Input section start

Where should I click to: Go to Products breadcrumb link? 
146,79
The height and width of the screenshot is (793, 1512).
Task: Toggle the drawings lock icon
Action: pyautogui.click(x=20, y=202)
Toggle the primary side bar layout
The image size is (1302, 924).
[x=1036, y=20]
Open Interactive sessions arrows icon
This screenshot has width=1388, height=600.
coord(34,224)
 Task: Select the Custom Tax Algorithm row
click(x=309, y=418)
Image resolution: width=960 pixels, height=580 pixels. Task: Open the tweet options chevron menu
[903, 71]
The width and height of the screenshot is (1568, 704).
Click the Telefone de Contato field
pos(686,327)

Input section end

Exercise brief >> Return the listing in full, matching each word exactly.

Answer space >>
Where should I click to: Go to Products breadcrumb link? 
146,79
The height and width of the screenshot is (793, 1512).
Task: Toggle the drawings lock icon
Action: pyautogui.click(x=20, y=202)
Toggle the primary side bar layout
The image size is (1302, 924).
[x=1036, y=20]
Open Interactive sessions arrows icon
This screenshot has width=1388, height=600.
coord(34,224)
 Task: Select the Custom Tax Algorithm row
click(x=309, y=418)
Image resolution: width=960 pixels, height=580 pixels. Task: Open the tweet options chevron menu
[903, 71]
The width and height of the screenshot is (1568, 704).
Click the Telefone de Contato field
pos(686,327)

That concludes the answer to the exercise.